Seanad debates

Wednesday, 4 November 2009

Criminal Procedure Bill 2009: Committee Stage

 

4:00 pm

Photo of Ivana BacikIvana Bacik (Independent)

I am grateful to the Minister and had anticipated what he would say on this issue. As he stated, the difficulty does not arise with the written statements which are given on notice. The difficulty in respect of the O'Donoghue case, on which he has given greater detail, arose because the oral evidence of the mother of the young boy departed from the written statement. I had at the time and continue to have immense sympathy for the mother who spoke from the heart as she was entitled to do. The difficulty is that it showed up problems in respect of lack of clarity in the victim impact procedure at the time. She clearly was unaware that a difficulty might arise and yet it did and it was unfair to the accused person to have brought up references to other information that had not been part of the trial process in which he was convicted.

However, it would be inappropriate for bereaved relatives to be given the sort of pre-emptive warning that Mrs. Justice Macken referred to in respect of contempt of court. This amendment seeks to ensure courts do not consider themselves to be obliged to give such warnings by virtue of the obiter statements of Mrs.

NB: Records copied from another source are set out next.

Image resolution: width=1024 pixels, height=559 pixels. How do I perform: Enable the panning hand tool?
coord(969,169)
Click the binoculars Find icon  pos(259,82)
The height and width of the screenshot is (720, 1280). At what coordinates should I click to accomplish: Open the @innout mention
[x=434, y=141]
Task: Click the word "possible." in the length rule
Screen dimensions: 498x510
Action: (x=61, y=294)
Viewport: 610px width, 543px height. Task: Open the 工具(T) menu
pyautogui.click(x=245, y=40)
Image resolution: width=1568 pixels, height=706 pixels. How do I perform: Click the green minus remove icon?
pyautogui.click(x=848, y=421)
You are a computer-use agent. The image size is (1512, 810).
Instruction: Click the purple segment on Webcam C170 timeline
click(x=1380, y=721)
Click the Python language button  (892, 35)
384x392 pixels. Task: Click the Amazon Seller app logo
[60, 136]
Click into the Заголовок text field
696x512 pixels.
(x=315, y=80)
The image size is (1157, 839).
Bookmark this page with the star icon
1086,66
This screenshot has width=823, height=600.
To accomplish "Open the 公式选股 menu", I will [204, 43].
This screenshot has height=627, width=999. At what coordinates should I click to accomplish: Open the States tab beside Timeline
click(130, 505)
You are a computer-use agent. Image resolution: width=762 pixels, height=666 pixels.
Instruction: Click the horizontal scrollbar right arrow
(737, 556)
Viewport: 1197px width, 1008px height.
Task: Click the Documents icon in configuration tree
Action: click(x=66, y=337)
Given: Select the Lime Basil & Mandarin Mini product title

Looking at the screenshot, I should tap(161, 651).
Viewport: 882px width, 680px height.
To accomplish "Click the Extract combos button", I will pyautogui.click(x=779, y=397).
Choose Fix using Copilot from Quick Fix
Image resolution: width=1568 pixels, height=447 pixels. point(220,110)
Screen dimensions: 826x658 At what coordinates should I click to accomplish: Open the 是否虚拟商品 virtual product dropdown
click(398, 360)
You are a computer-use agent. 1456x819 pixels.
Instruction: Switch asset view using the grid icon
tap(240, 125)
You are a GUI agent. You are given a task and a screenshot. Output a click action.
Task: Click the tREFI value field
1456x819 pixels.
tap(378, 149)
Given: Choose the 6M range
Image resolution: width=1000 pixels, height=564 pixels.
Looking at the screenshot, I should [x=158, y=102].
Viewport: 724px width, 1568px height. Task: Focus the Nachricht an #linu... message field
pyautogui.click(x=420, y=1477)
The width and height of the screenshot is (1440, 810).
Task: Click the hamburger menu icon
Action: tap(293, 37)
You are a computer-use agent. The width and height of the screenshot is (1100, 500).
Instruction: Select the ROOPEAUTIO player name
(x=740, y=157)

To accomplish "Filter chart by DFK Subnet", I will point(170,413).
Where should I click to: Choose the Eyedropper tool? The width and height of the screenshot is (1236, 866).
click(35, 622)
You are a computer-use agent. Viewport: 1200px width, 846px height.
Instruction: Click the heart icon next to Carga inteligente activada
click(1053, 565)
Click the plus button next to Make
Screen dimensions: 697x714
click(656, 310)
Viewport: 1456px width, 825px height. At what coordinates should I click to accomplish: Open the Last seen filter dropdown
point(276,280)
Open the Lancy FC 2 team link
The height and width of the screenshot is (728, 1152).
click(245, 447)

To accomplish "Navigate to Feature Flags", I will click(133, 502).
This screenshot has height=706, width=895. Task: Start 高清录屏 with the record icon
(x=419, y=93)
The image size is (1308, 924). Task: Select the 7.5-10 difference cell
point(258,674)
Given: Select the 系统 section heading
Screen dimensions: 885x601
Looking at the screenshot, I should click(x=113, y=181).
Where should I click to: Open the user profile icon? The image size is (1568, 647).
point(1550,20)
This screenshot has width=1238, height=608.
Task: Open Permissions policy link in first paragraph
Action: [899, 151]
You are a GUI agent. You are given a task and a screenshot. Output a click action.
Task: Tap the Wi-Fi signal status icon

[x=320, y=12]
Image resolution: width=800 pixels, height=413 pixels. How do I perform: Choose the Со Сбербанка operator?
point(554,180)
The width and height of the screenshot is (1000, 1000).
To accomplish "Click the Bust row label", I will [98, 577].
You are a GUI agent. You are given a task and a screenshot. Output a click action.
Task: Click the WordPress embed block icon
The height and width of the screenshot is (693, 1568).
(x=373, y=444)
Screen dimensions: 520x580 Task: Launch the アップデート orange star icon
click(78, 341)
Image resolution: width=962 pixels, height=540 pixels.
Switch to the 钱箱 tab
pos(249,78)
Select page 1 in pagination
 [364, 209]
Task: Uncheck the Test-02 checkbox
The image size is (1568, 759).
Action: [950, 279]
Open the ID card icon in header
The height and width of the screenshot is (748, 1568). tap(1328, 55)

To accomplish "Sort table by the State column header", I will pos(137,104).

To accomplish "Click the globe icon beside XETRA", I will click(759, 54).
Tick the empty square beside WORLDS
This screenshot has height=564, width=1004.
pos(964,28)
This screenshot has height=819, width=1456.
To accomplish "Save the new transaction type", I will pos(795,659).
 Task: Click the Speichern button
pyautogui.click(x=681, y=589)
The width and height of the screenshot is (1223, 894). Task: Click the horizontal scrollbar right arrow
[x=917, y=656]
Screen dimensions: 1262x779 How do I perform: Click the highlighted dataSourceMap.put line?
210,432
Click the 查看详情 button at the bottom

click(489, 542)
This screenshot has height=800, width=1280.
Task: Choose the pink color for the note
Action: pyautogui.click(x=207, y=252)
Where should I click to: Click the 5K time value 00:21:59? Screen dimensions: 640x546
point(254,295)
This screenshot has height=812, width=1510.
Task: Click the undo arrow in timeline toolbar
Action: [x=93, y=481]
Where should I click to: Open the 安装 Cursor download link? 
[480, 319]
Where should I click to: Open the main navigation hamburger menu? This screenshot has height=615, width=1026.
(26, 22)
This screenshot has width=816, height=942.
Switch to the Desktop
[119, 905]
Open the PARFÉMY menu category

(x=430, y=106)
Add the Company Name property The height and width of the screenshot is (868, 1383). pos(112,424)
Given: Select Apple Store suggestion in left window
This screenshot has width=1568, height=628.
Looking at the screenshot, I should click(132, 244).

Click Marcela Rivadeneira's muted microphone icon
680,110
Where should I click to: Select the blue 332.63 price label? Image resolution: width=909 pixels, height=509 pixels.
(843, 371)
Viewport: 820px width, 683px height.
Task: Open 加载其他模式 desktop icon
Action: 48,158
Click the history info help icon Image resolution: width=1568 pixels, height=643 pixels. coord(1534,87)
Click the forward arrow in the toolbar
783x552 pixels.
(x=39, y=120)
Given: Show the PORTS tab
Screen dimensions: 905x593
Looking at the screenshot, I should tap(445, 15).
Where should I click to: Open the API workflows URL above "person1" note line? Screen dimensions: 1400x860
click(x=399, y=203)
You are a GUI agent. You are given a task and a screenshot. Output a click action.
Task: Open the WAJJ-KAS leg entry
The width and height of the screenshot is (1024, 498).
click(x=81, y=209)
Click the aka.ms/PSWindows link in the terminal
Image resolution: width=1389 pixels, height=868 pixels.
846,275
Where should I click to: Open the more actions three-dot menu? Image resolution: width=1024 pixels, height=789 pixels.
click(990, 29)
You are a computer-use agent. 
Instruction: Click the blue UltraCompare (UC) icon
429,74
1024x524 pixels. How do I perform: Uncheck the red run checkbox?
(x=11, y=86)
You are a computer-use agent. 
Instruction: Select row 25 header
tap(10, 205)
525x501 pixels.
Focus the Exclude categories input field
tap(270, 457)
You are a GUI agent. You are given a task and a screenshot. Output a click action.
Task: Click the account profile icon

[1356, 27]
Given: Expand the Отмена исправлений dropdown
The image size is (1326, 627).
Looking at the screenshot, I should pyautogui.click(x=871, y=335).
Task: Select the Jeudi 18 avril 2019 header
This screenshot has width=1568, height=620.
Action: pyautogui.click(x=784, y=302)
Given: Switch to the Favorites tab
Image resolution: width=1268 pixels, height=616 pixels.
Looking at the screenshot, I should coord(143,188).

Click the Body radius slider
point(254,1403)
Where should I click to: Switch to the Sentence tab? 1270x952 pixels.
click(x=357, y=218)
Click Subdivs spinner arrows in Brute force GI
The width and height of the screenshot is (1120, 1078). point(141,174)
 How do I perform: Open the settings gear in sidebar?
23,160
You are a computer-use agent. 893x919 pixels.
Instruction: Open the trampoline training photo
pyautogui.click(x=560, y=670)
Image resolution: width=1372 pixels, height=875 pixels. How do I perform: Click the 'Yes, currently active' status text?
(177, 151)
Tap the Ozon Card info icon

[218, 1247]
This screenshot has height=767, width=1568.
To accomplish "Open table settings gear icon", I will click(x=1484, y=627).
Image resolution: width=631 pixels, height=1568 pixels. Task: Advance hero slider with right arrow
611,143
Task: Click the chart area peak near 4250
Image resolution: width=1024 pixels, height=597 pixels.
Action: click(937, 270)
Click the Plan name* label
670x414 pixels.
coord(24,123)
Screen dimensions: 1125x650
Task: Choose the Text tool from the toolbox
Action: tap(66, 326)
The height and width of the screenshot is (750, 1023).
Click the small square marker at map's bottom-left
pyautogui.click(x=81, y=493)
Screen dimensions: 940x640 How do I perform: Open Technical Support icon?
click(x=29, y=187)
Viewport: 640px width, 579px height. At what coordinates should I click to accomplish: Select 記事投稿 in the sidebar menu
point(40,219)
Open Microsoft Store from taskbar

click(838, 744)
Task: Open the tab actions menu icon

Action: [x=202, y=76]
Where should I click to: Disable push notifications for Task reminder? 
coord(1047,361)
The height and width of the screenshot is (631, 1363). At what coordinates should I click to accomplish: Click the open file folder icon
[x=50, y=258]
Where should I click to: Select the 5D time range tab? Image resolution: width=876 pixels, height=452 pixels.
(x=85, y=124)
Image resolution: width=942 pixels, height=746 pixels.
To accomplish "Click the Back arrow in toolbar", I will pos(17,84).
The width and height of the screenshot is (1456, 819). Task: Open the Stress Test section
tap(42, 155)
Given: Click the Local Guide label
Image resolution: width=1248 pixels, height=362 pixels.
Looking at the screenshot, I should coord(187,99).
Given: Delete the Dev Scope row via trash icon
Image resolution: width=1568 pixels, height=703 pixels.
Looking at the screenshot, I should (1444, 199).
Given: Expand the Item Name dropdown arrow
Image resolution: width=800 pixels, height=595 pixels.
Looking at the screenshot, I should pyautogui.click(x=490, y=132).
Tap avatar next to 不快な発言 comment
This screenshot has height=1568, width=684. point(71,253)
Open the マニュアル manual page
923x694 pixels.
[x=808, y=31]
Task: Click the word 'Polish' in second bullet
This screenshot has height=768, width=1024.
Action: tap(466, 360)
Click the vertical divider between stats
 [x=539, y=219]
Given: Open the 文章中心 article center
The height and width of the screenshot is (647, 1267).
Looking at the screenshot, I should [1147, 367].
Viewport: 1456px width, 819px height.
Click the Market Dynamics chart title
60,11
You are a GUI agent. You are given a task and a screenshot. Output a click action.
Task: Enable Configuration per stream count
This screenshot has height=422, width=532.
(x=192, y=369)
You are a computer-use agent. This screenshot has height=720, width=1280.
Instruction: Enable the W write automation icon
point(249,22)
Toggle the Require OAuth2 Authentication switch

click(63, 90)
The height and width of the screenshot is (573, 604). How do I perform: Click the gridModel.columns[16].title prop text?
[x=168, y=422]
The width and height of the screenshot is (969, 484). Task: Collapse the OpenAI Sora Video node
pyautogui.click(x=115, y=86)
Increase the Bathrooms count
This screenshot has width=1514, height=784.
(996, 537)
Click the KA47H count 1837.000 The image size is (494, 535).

Justice Macken in the Court of Criminal Appeal. Although I will not press this amendment at this stage, I ask the Minister, who is in a better position to so do, to ascertain whether courts are in the practice of giving such warnings. I also will check but if this is happening as a matter of routine, it would seem to be unduly burdensome on bereaved families. I cannot discern the necessity for giving such a warning in every case. While I do not believe this is taking place in every case, I seek to avoid the practice from developing.